Wood begins in chapter 1 by detailing how O'Connor's orthodox, sacramental and deeply iconic Catholicism gave her an appreciation for the Bible-centered Protestant fundamentalism typical of her native region. While revisiting "The Violent Bear It Away," "A Good Man Is Hard to Find," and "Parker's Back," he shows how the fanaticism of the backwoods country preachers and misfits in her fiction opens them to transcendent realities to which the nihilism and lukewarm liberalism of modernity remain oblivious.

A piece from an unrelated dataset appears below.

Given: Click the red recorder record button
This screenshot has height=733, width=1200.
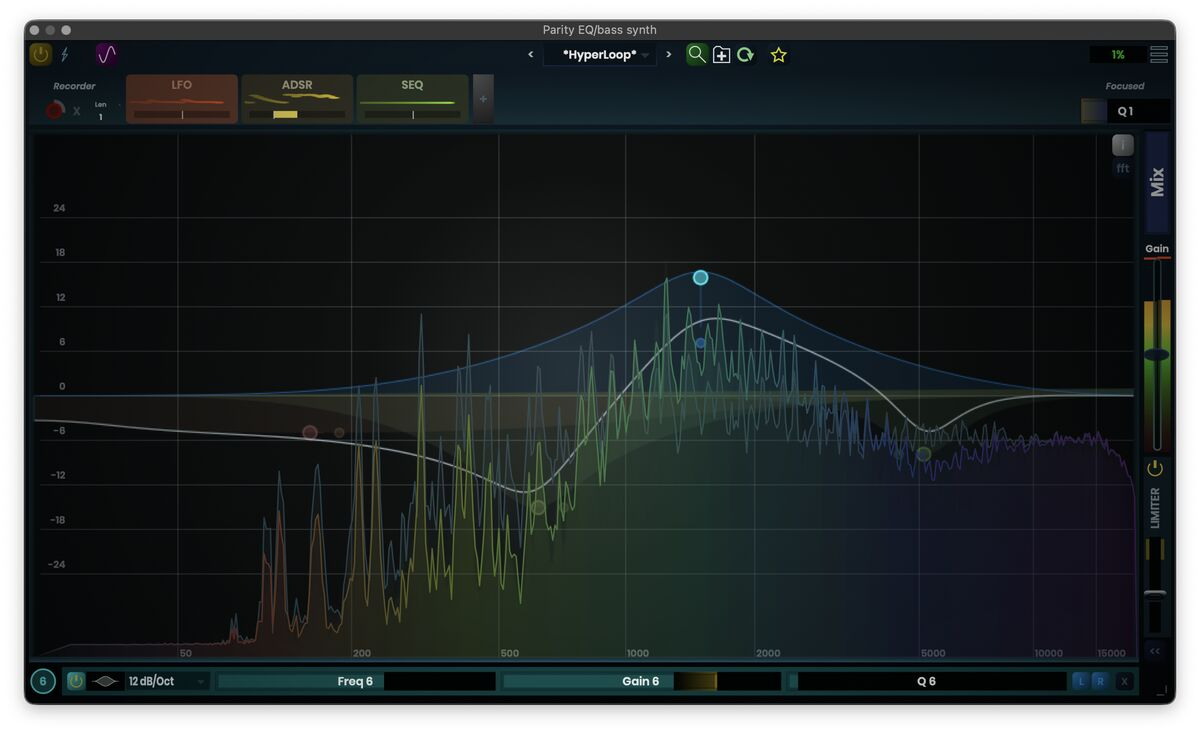Looking at the screenshot, I should coord(55,110).
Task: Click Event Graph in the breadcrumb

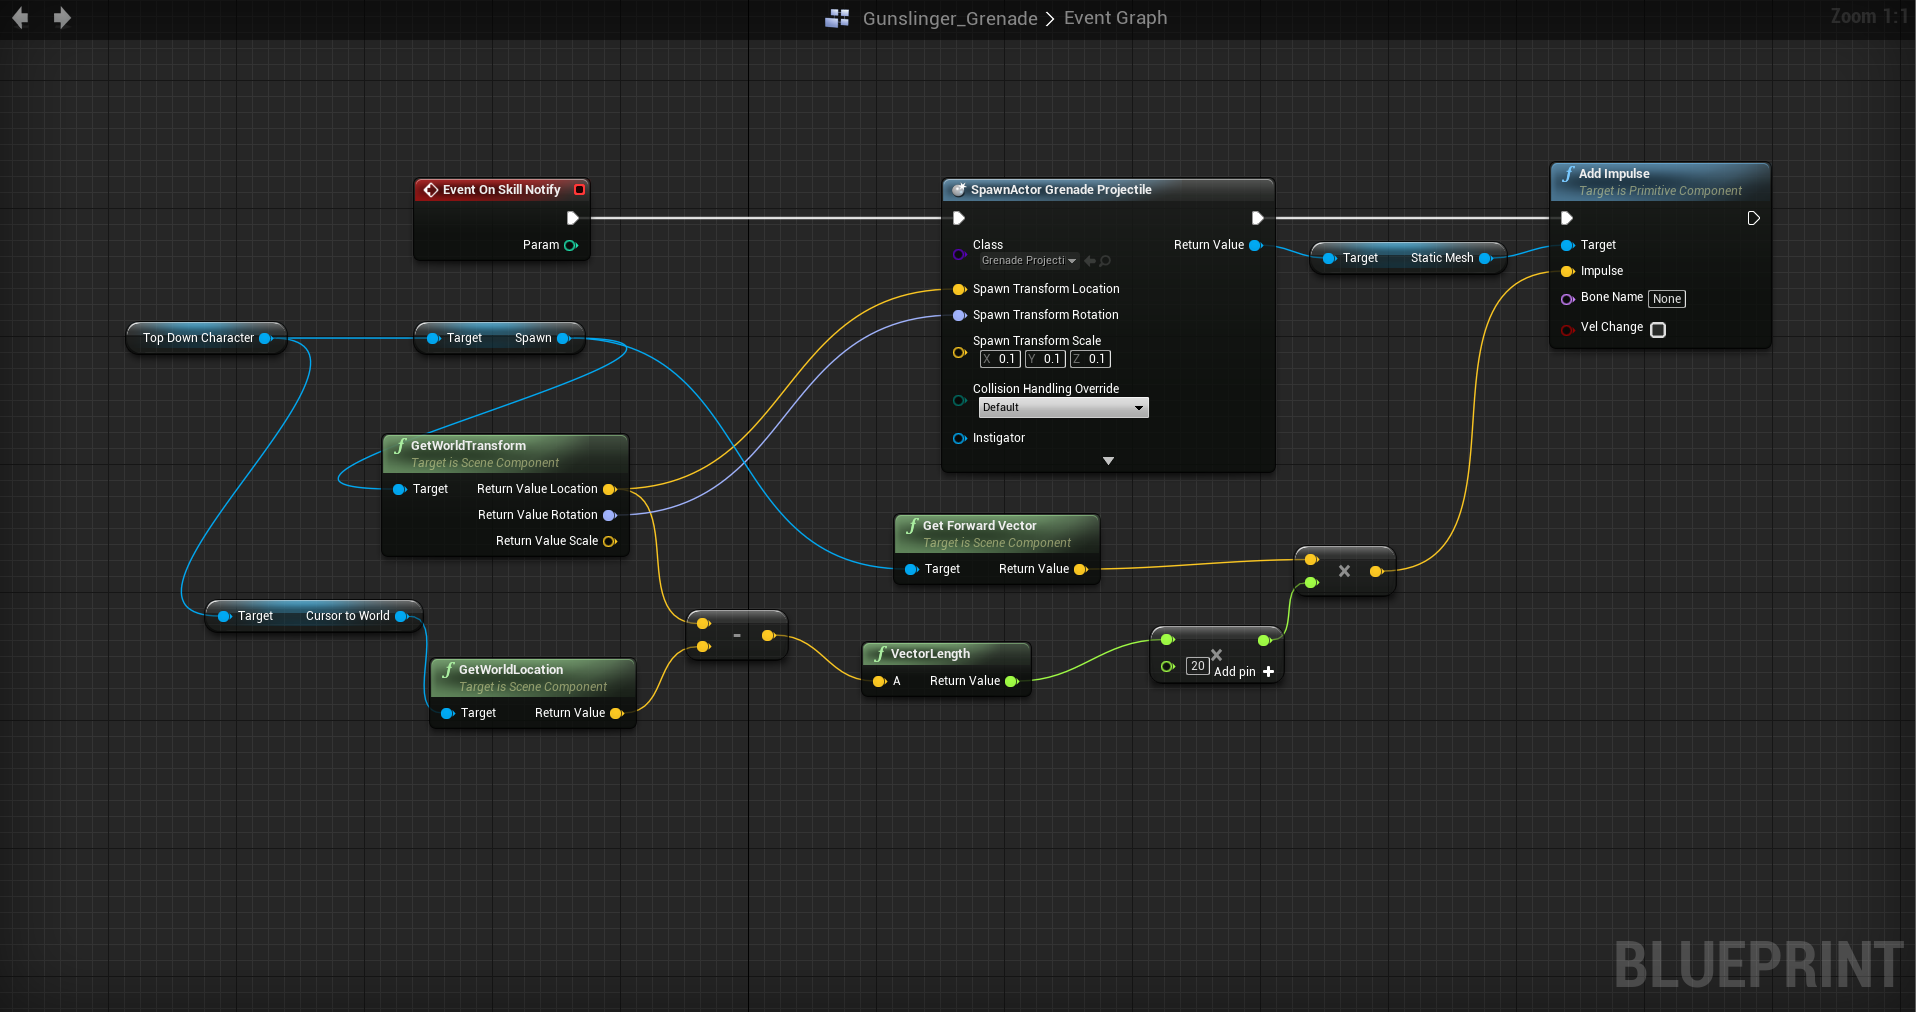Action: coord(1115,18)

He proceeds in chapter 2 to describe how the great "burden of Southern history"--the South's loss in the Civil War--imbued Southern culture and its literature with a sense of human finitude at once tragic and true. Wood brings O'Connor's unique perspective into conversation with H. L. Mencken's notorious disdain for the South, which he derisively labeled "the Sahara of the Bozart"; with the Agrarian author and former disciple of Mencken, Allen Tate, whose defense of antebellum Southern culture obliged him to jettison the specific truths of Christianity; and with Eugene Genovese, the former Marxist cum rehabilitated Catholic, whose analysis of antebellum slavery provides a corrective to Tate. Wood also makes brief forays into the Scopes trial, snakehandling, and O'Connor's luminous story "Greenleaf."

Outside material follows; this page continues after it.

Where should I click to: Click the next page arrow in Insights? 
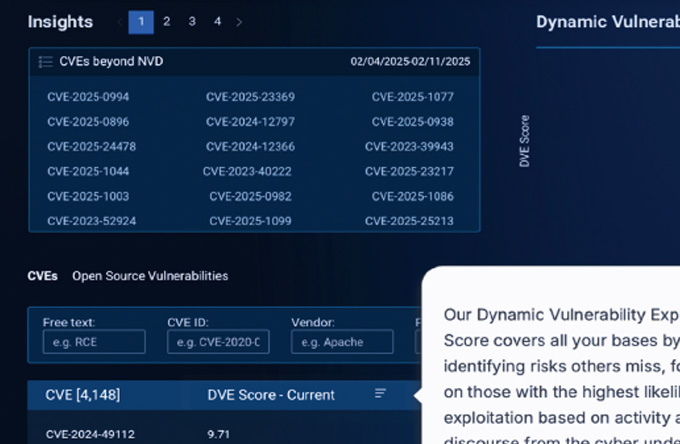[x=239, y=22]
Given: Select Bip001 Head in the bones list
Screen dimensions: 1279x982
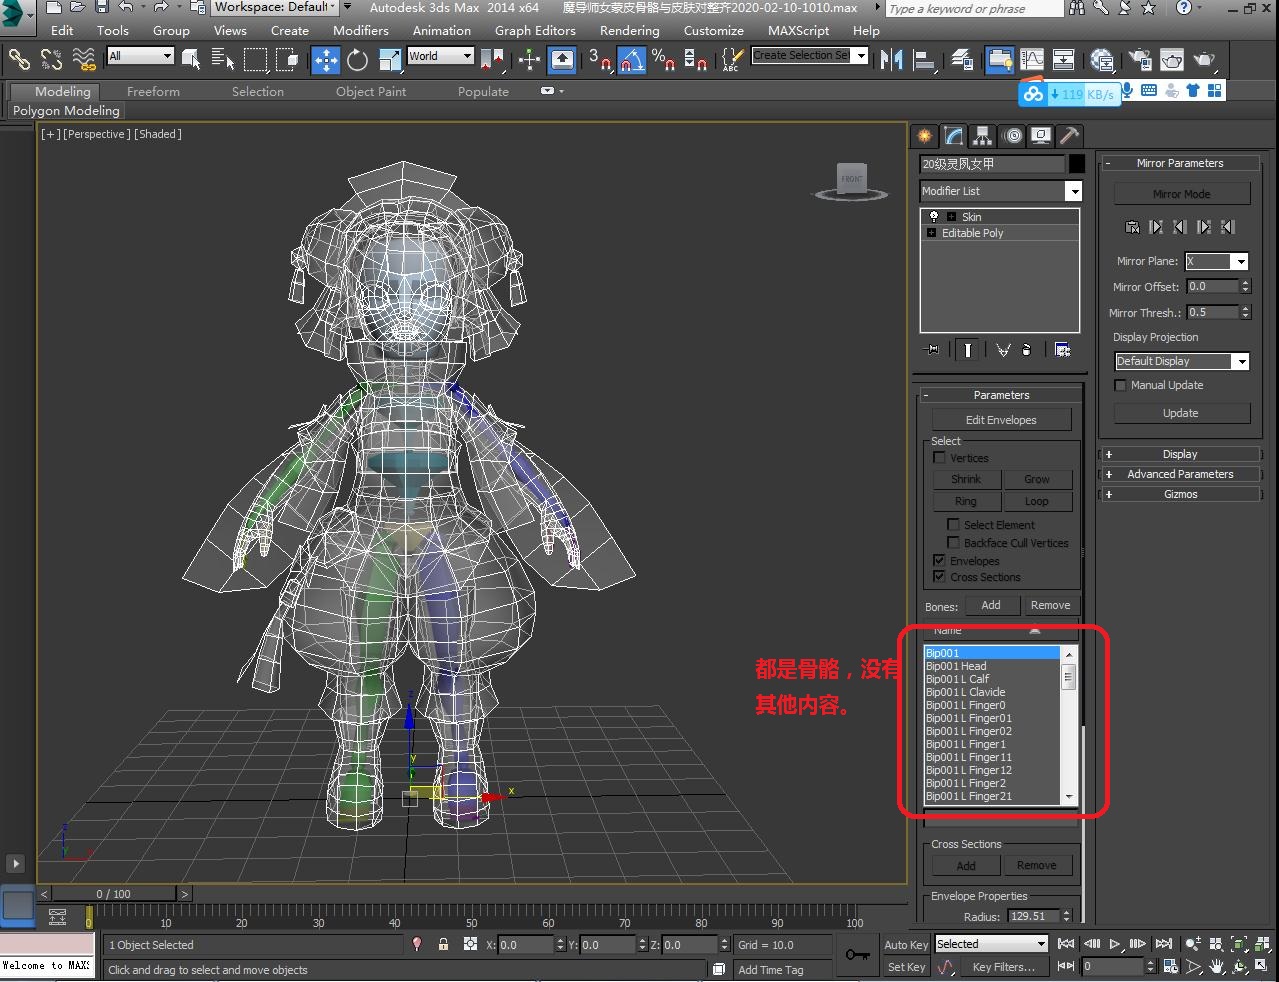Looking at the screenshot, I should 958,665.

When he turns in chapter 3 to "the problem of the color line," Wood reveals how complicated were O'Connor's attitudes toward race relations. Although she was a strong advocate of the basic goals of the Civil Rights movement, she disdained condescending, quick fixes that would force blacks and whites into a contrived and ultimately dehumanizing closeness. Wood makes fruitful comparisons and contrasts with another of the South's great writers, Eudora Welty, and with O'Connor's friend, the Northern liberal Maryat Lee; he follows them with careful readings of "The Enduring Chill" and "Everything That Rise Must Converge."

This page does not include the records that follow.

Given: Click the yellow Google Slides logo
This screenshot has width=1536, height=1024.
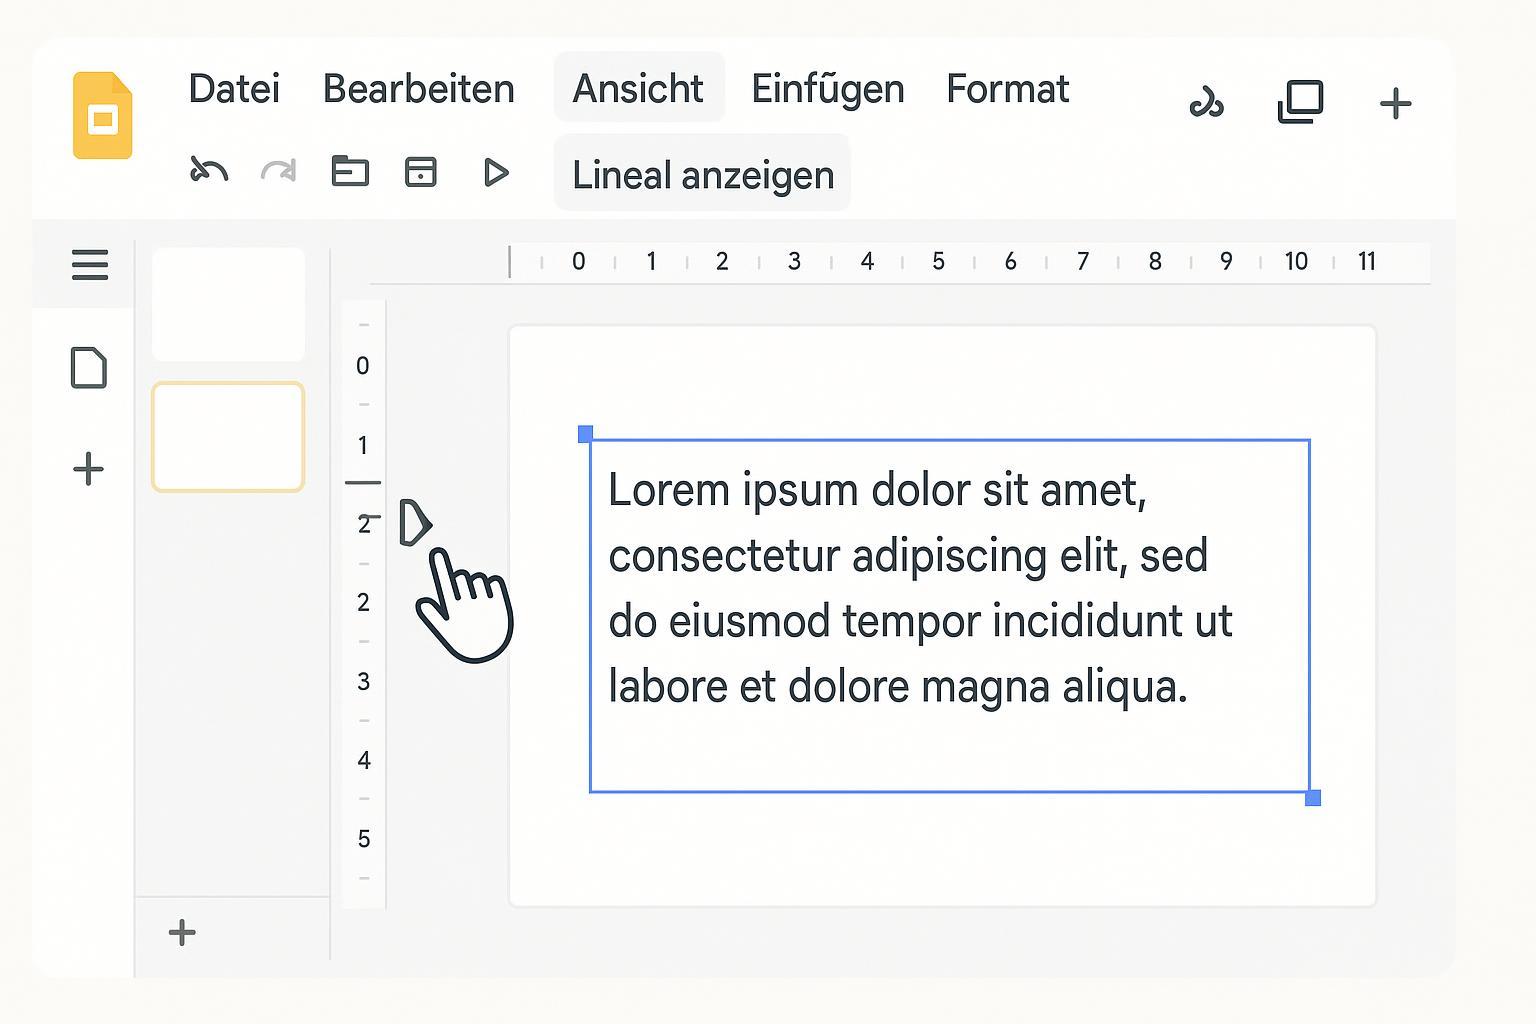Looking at the screenshot, I should pos(102,116).
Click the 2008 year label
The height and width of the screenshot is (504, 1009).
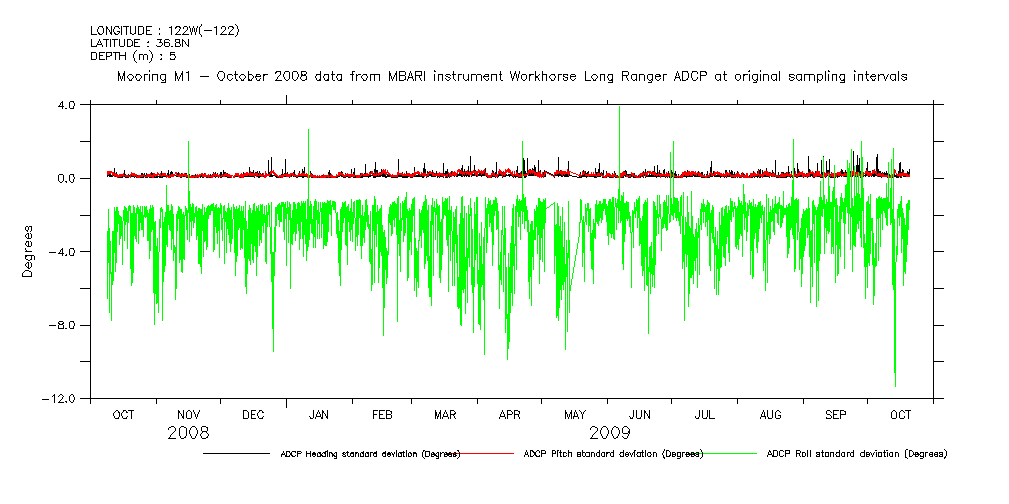point(188,433)
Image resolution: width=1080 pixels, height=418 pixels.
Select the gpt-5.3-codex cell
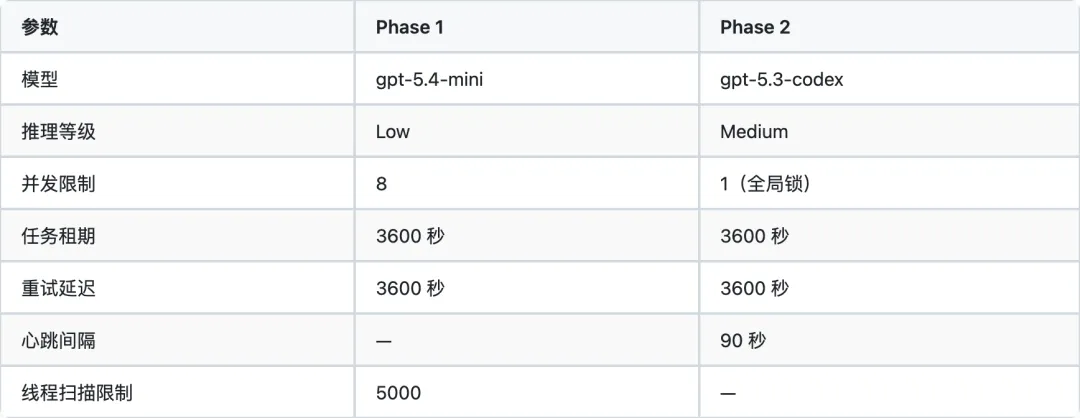[781, 79]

Chapter 4, "The South as a Mannered and Mysteriously Redemptive Region" scrutinizes the formal gestures that established both closeness and distance in the social intercourse of blacks and whites in the South. Wood offers an extended treatment of the last story O'Connor wrote, "Judgment Day" (a recast version of her first story, "The Geranium") and an acute theological analysis of her personal favorite, "The Artificial Nigger."

In chapter 5 Wood examines preaching as the 'sacrament' of Southern fundamentalism, drawing on the work of Karl Barth, whom many readers will be surprised to learn was a major influence on O'Connor, and giving voice to her three multigenerational preachers, the nihilist Hazel Motes in "Wise Blood," the teen Bevel Summers in "The River," and the child Lucette Carmody in "The Violent Bear It Away".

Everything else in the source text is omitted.